Deep Web Technologies’ Vertical Search for Business Information
January 13, 2009
In the early 1990s, Verity was the dominant enterprise search system. IBM’s confused approach to STAIRS and the complexity of STAIRS derivatives created a market opportunity. Verity took it. Verity’s founders have continued to innovate in search. I was delighted to speak with Abe Lederman (that interview is here) and learn about the innovations his company has made. Deep Web Technologies (DWT) tames the tangled world of US government scientific information. You can explore the Science.gov site here. Now, Mr. Lederman and his team have turned their attention to the needs of the person looking for substantive business information. The company’s new business search system–Biznar–débuted in October 2008.

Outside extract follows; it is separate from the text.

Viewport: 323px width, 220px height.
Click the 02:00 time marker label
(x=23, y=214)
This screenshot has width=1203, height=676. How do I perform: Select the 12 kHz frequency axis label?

DWT has identified about 60 business oriented Web sites and federates these sources in near real time. To this core list, the Deep Web (Biznar) takes a user’s query and retrieves results from other Web indexing services. The system then blends the results, producing a results list that is designed to answer business questions. On this select source list are such publications as:
- Business Week
- Money Magazine
- Motley Fool
- US Patent & Trademark Office
- Wall Street Journal.
Sample Query
Let’s look at a test query. I used Biznar to obtain information about “bankruptcy liability”. The system generated a result list with 1,706 entries. I ran the same query on Google.com, which returned a result list containing more than 9,400,000 results. Obviously no human could examine a fraction of these 9,400,000 results. Google advertises that it is good by virtue of indexing a lot of content. Biznar focuses on a meaningful result set of 1,700 items.
But for most people, 1,700 items are too many. Biznar makes it easy to navigate the results. Look at the results page below:
You see a two column display. The larger column presents a traditional results list with several useful enhancements:
- You see a star rating that provides an indication of the importance of the result for this specific query
- The source is displayed for each item; for example, Google Blog Search, Google Scholar, the New York Times, etc.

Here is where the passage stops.